Santigold
Master of My Make-Believe
Atlantic
États-Unis
Note : 7,5/10
En musique, le mariage entre la pop et l’alternatif n’est pas toujours gage de succès. Cette relation peut même parfois virer à la catastrophe. Surtout quand le premier des deux genres prend une plus grande part de la couverte. On a qu’à penser à l’artiste de hip-hop américain, Nicki Minaj, qui sur son dernier disque s’est davantage exercée à insulter la commercialisation de la musique qu’à produire du contenu de qualité. Ce raté amène pourtant une question intéressante. La pop serait-elle devenue une blague de mauvais goût?
Cette interrogation a fait écho dans le processus d’enregistrement du second disque de l’artiste américaine Santigold. Loin d’être une célébrité ou une habituée des palmarès, la chanteuse utilise et recycle la pop comme bon lui semble sans trop penser au nombre de fois que ses pièces pourraient être diffusées à la radio. En fait, la jeune femme originaire de Philadelphie profite du flou artistique de la pop nord-américaine pour concevoir des morceaux qui doivent en premier lieu lui plaire. Elle ne crache pas sur ce qui est susceptible de devenir populaire et ne s’empêche pas non plus de chanter sur des délires cacophoniques. Pour elle, les genres n’existent pas. La musique qu’elle conçoit n’a qu’une étiquette : son nom – Santigold.
Le disque Master of My Make-Believe est à l’image de l’artiste – à prendre ou à laisser. Pour l’apprécier, il faut d’abord aimer l’artiste et ses multiples facettes. On pourrait d’ailleurs comparer l’appréciation de ce disque à une partie de surf en mer. Avec onze morceaux navigants sur autant de courants musicaux, il est facile de s’échouer dans une zone d’inconfort comme d’en ressortir avec des sursauts d’adrénaline. Si la vague vous intéresse, accrochez-vous puisque ce disque risque de provoquer quelques revirements.
La première secousse est la plus ardue. La pièce GO! produite par Nick Zinner, le visionnaire des Yeah Yeah Yeahs, met en vedette la chanteuse, Karen O, du même groupe. Sur un rythme frénétique, Santigold donne le ton au disque. Pourtant, les répétitions viennent affliger le morceau d’une certaine lassitude. Disparate Youth vient régler la situation. Cette production de Ricky Blaze détone par son originalité et son message interpellant. «So let them say we won’t do better, lay out the rules that we can’t break / They want to sit and watch you wiggler, their lecacy’s too hard to take», chante une Santigold rêvant d’émancipation et de courage.

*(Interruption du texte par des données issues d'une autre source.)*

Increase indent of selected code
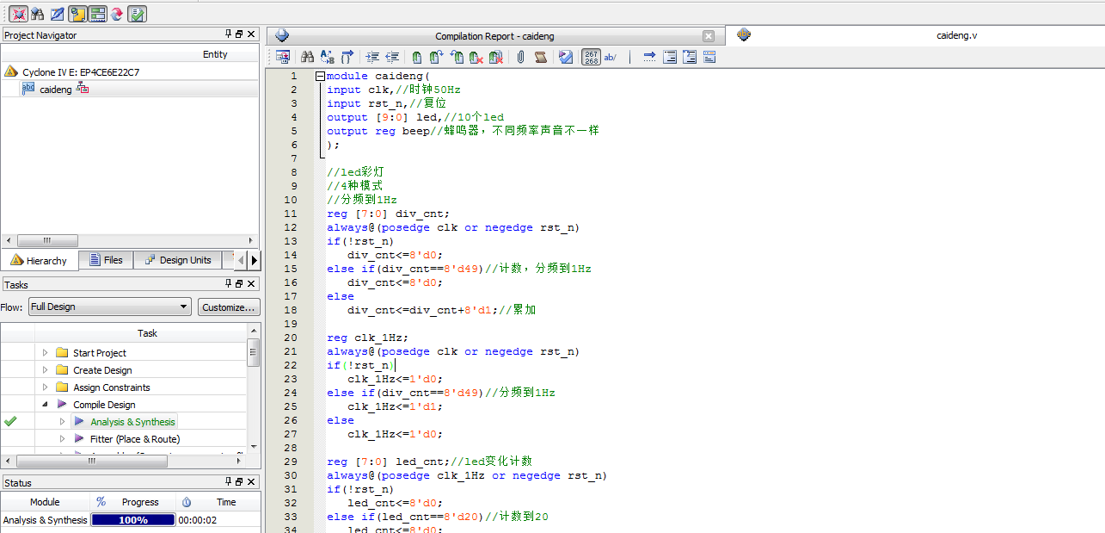 [x=372, y=58]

Les pièces suivantes ne sont pas sans rappeler les succès de la chanteuse sri-lankaise, M.I.A. Les deux artistes se ressemblent d’ailleurs beaucoup. Toutes deux ont une attirance pour la musique dansante à saveur internationale. Pourtant, Santigold se différencie par la simplicité de ses morceaux. Avec moins d’artifices dans la production, l’Américaine jouit d’un espace lyrique plus intéressant. Elle en profite sur This isn’t our Parade et The Riot’s Gone pour passer son message.
Master of My Make-Believe se veut un moyen pour Santigold d’émanciper le rêve de la désillusion. Le défaitisme n’existe pas sur ce disque. Si bien que l’artiste nous martèle sans ironie que notre verre est encore à moitié plein. Il s’agit là d’une bonne dose de sincérité et d’honnêteté qui au fond nous fait apprécier de nouveau la pop alternative.